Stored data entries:

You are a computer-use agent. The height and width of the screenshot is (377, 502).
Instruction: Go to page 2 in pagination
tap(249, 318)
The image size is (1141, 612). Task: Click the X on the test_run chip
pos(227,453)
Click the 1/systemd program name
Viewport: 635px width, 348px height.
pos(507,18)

PROBLEM DESCRIPTION ▸ With no line skipped, copy the entries exactly as written.

SOLUTION BELOW ▸
You are a computer-use agent. The height and width of the screenshot is (377, 502).
Instruction: Go to page 2 in pagination
tap(249, 318)
The image size is (1141, 612). Task: Click the X on the test_run chip
pos(227,453)
Click the 1/systemd program name
Viewport: 635px width, 348px height.
pos(507,18)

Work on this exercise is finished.